General view of ECME machine (two complete batteries) from the input end.

Since 1947, when John Sargrove introduced his revolutionary new method of manufacturing complete electronic circuits, there have been quite a few developments in the field of automatic circuit production. The printed circuit has become common-place and various methods of automatic assembly have been designed around it. In spite of this, and the fact that the Sargrove system was never really put into full operation, certain organizations have expressed such interest in the scheme that Mr Sargrove has been asked to consider a new version of the ECME machine - a version more flexible than the original plant but still working on basically the same principle.

The purpose of the ECME machine, it will be recalled, was to reduce the cost of circuit production (notably in broadcast receivers) by eliminating the work of component assembly and wiring normally done by human operatives. It did this by turning out a 'compound' circuit in the form of a moulded panel which had components as well as wiring as integral parts of the whole. The panel contained grooves and indentations of various shapes, which, when filled with conducting material, formed the connections, the inductors and the capacitors. The filling was done by spraying the whole panel with the conducting material and then milling off the surplus from the raised parts afterwards. Resistors were fabricated by spraying on graphitic material through suitable stencils.

All this was done automatically by the machine, which was arranged on the conveyor-belt principle, and at the end it was only necessary for accessories such as valves to be added by human hands. Electronic control was used extensively throughout the plant, and after each production process there was an automatic inspection device for controlling that process. There were also devices for automatically testing the circuit before and after the valves were inserted.

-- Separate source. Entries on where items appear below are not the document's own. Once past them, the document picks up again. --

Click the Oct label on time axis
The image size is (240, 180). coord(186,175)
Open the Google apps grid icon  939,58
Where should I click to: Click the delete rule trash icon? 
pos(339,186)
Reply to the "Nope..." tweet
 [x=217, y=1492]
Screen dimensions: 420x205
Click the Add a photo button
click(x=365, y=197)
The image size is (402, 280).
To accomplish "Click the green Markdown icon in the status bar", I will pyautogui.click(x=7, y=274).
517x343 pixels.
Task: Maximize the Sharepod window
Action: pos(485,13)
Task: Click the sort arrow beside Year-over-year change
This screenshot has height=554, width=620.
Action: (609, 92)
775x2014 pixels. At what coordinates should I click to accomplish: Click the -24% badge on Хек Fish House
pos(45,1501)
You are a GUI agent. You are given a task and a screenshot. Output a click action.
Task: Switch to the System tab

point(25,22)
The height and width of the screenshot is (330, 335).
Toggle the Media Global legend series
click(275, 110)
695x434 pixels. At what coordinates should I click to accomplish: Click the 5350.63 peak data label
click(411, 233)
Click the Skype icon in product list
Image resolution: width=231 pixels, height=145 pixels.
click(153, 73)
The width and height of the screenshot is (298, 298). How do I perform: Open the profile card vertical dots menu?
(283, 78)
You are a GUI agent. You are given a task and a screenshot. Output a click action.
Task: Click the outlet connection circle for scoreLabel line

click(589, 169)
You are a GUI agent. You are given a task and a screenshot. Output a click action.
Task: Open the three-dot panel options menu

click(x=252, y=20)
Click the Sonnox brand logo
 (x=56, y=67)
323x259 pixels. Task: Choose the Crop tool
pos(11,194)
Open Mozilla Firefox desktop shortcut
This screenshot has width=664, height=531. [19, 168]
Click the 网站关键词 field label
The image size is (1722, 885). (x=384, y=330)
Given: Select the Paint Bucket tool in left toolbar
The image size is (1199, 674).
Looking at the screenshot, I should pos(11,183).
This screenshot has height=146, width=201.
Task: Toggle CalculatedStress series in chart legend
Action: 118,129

Unfortunately this early machine was really only suitable for large production runs on the same type of circuit. The cost of making the necessary new tools for a different circuit was quite large and could only be balanced by the savings obtained by automatic production on long runs. Improvements have now been worked out, however, which should make the second machine more versatile. The main one is a new design technique for the panel-moulding tools, based on the 'Meccano' principle so that different indentation patterns can be more readily formed and altered. By this means it is expected that the normal preparatory period of 3 months before a production run will be reduced to something like one week-end. The Mk. II machine will be suitable for manufacturing television receiver circuits, among other things.

On the question of the saving in cost achieved by automatic assembly methods, it is interesting to note that where conventional components are used, as in one recent American system, there is actually no reduction in the cost of assembly pure and simple. The saving arises from the fact that the system produces a much tidier job, which enables it to be inspected and tested by automatic methods. With circuits assembled by hand, the construction generally appears more complicated and tends to vary from unit to unit, so that the inspection and testing can only be done conveniently by skilled human operatives. This, of course, is where expensive bottlenecks occur in normal factory production.